I know this made a deep change in her, because after I walked away to do some things in the barn she began to eat hay. That might seem normal for a horse. However, I left the horses in their stalls for which is normal this time of year for a few hours a day. Khaleesi eats the most hay in these periods. Hope eats the next amount but less because she spends a portion of time laying down resting as she is not fully well. Wyoming always ate the least.
When I returned later to release the horses from their stalls, Wyoming had eaten every almost every blade of hay which is highly unusual. I always suspected it was because she was distracted with checking out her window and stall door, but she never paced or pawed or showed bigger signs of stress. She always went into the stall voluntarily. I think she would choose the stall because her herd was inside, so that’s where she needed to be- but her brain was in fact roving the field still on guard for danger.
As I worked with her for the two hours, not only did she gaze out the exit door, but there is a smaller window. She would cycle her mind out that window, to the exit, then with Khaleesi in the next stall. Those three places were all on her list to cycle through making sure all was in order. At some point she must have added in eat some hay to the list, because she did eat some of her hay. She’s not lacking for calories, has never shown sign of colic, and drinks her water, so I never concerned myself with addressing her low hay consumption over the 6-9 hours they would spend inside.
Now, if the herd is put in the barn, she eats all her hay and I keep adding more. This reinforces to me that the work I did with her over those two hours convincing her to let go of her thoughts to be present in the stall with me did not ONLY give her a few moments of peace while I was there, but she learned that she could find peace being present in the stall even when I was not there. She was finding more peace even on her own now.
That is a very big deal. That is a very big why to continue to try.
I wish I could say that in this first big day of finding a place of relaxation that we now have solved her issues and all is well!
Not quite. The journey has only begun, and so far this one promises to be one of plot twists, steps forward and sideways, and sometimes backward… one that will require patience, and the ability to notice the smallest things as landmarks along the way. However I am seeing evidence that teaching a horse they can let go of a thought truly is one of the most important things to helping them live as good equine citizens.

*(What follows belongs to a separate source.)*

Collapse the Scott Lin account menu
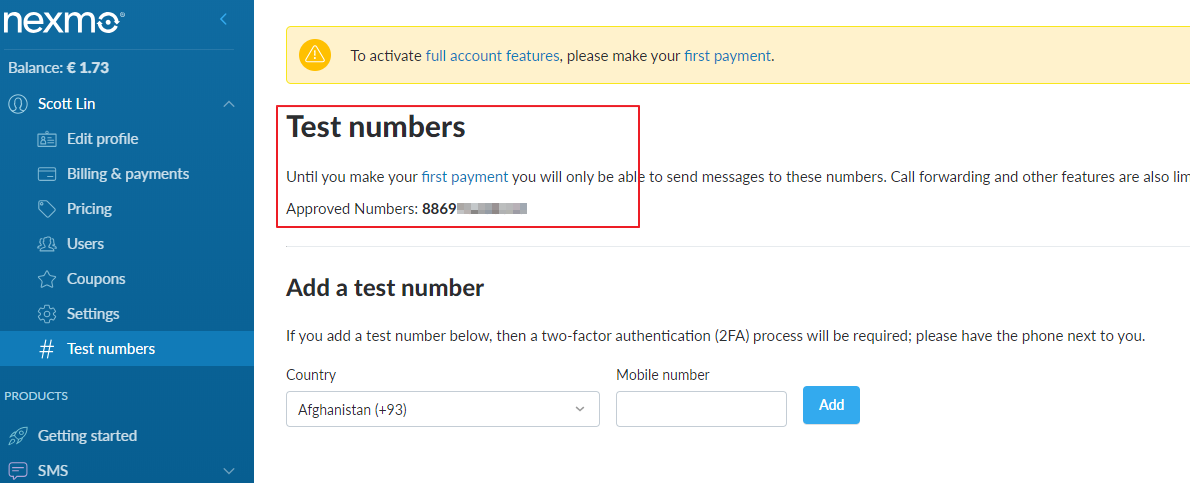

Right now, asking Wyoming to let go of a thought feels to her like an attack on her self-preservation and tips her into fight mode. In other horses, it is a reason they bolt, flee, buck off a rider, or try to kill the vet. If a horse can let go of a hard thought they have a better chance at working together with us in our own thoughts – like you need hoof care, or to come safely with me as I lead you somewhere you aren’t sure you want to go… These are things most people could agree a good citizen would be able to do.